Busca sem resultado
jusbrasil.com.br
4 de Maio de 2024

A (i)licitude do aborto na gravidez resultante de estupro .

Publicado por Angela Coelho Reis
há 2 anos

Esta imagem no pode ser adicionada

SINOPSE DO CASE: A (i) licitude do aborto na gravidez resultante de estupro[1]

Angela Coelho Reis[2]

Maria do Socorro Almeida de Carvalho[3]

  1. DESCRIÇÃO DO CASO

Certo dia quando Laura Vieira saia do local onde exercia suas atividades laborais, foi violada sexualmente por um sujeito até então desconhecido, mas que posteriormente foi identificado como Guto Magalhães. Tal contingência deixou Laura horrorizada, com o psicológico extremamente frágil, ensejando transtornos mentais. Um mês após o ocorrido, a vítima descobriu que carregava um fruto de tal atrocidade. Estava grávida! Laura optou por não ter a criança e abortou.

  1. IDENTIFICAÇÃO E ANÁLISE DO CASO
    1. Descrição das decisões possíveis:

Excludente de ilicitude do tipo penal;

O aborto viola os direitos do nascituro;

    1. Argumentos Capazes de Fundamentar Cada Decisão

2.2.1. Excludente de ilicitude do tipo penal

O aborto de modo geral é um tabu que sempre teve um alto grau de reprovação social, especificamente por membros religiosos e etc, o assunto em qestão, hodiernamente tem causado muitos debates na sociedade, logo, engloba uma série de questões que muitos questonam sua moralidade e constitucionalidade. Pois bem, em que pese o Código Penal já trate sobre essa matéria trazendo como licito o aborto de gravidez resultante de estupro no art. 128, II, o caso em comento merece uma atenção um tanto especial. O motivo de tantos sentimentos diferentes acerca da permissão para o aborto nesse caso, é os direitos e garantias fundamentais da gestante, bem como os do nascituro que é inocente. (MASSON, 2015).

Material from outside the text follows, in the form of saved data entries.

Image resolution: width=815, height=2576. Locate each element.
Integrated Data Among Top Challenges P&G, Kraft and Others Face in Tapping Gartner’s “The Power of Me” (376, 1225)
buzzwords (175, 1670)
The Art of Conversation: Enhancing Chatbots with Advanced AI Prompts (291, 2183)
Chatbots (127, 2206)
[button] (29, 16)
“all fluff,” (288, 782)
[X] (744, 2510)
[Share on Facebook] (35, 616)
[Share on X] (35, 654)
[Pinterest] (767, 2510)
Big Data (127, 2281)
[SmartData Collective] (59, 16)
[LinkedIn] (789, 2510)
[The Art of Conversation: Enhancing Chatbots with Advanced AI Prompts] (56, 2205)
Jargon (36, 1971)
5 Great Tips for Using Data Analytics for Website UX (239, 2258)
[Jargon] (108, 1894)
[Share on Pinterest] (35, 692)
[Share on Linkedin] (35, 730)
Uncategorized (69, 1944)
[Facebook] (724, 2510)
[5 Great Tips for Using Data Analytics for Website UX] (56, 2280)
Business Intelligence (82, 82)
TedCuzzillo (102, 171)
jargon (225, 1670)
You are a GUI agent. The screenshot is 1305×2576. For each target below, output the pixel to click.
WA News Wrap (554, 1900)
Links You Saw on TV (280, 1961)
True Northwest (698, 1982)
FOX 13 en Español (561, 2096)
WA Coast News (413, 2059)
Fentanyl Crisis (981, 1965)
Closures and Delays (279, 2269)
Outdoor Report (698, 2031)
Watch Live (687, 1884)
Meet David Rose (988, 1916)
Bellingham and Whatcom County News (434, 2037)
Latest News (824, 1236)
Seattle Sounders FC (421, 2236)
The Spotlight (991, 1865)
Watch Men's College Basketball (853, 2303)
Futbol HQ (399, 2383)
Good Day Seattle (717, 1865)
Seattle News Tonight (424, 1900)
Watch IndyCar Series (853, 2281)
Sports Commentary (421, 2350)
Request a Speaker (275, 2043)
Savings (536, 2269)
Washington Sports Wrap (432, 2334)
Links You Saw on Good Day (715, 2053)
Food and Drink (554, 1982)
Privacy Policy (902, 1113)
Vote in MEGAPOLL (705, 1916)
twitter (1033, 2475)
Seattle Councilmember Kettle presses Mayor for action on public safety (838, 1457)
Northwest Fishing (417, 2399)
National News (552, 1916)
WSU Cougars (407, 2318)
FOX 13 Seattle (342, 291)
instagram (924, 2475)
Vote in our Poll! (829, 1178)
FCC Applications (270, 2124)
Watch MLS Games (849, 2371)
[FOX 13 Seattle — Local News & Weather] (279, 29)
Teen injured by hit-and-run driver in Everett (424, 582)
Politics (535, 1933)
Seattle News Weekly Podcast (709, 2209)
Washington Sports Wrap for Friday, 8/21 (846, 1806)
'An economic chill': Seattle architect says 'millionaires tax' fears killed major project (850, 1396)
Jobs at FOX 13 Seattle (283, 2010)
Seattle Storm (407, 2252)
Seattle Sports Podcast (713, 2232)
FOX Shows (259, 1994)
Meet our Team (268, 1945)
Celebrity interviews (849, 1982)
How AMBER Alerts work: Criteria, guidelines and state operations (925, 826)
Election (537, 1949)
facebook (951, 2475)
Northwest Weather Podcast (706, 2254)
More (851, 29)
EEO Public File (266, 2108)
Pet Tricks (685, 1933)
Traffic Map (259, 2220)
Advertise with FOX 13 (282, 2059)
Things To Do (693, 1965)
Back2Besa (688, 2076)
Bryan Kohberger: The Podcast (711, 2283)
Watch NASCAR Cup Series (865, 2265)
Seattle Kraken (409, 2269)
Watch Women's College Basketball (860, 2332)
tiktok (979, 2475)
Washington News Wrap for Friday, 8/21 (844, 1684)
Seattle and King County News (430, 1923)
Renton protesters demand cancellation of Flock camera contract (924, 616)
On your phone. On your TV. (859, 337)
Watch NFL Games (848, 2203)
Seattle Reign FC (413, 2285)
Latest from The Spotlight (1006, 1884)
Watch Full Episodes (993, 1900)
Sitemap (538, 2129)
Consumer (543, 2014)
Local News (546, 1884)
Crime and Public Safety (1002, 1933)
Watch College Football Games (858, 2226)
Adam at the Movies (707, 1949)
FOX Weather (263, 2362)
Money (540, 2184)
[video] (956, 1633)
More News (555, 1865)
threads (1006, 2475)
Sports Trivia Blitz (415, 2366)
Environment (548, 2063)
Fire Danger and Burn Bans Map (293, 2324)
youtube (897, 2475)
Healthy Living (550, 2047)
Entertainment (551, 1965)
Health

Vale aqui dizer que, Sarlet (2012) no livro de tange acerca da eficácia dos direitos fundamentais, traz reiteradas vezes que nenhum direito fundamental é absoluto, portanto, de acordo com o princípio da proporcionalidade, quando dois ou mais direitos fundamentais colidem, estes estão propensos a restrições. Tais restrições consistem na escolha de uma solução proporcional, racional e razoável, mesmo que isso implique na não exerção de um de seus direitos e garantias fundamentais, para chegar a melhor solução do caso concreto.

Trazendo aqui a situação hipotética de que a exclusão de ilicitude do aborto de gravidez intrínseca ao estupro não fosse taxativa, os direitos e garantias fundamentais de Laura Vieira estariam sendo fortemente agredidos, a título de exemplo, a dignidade da pessoa humana (art. , III, CF), a integridade física e mental (art. , X CF), bem como o princípio da autonomia da vontade, ademais de estar sendo torturada (art. , III, CF), sentindo-se na obrigação de gerar e carregar para o resto da vida o fruto de uma gestação trágica, que lhe trará lembranças dolorosas cada vez que tiver que olhar para o filho. Acerca da afronta aos direitos fundamentais, o TJ-SC traz o entendimento de que: “a sua incolumidade não pode ser preservada a qualquer custo, em detrimento dos direitos básicos da mulher, que devem ser preservados em razão da exclusão da ilicitude, por aplicação do art. 128, I e II, do CP, por analogia “in bonam partem". (APR 0006705-12.2019.8.24.0064)

Conforme discorrido anteriormente acerca dos direitos e garantias fundamentais da gestante, o STF em seu HC 124.306-RJ traz que:

“A criminalização é incompatível com os seguintes direitos fundamentais: os direitos sexuais e reprodutivos da mulher, que não pode ser obrigada pelo Estado a manter uma gestação indesejada; a autonomia da mulher, que deve conservar o direito de fazer suas escolhas existenciais; a integridade física e psíquica da gestante, que é quem sofre, no seu corpo e no seu psiquismo, os efeitos da gravidez; e a 2 igualdade da mulher, já que homens não engravidam e, portanto, a equiparação plena de gênero depende de se respeitar a vontade da mulher nessa matéria.”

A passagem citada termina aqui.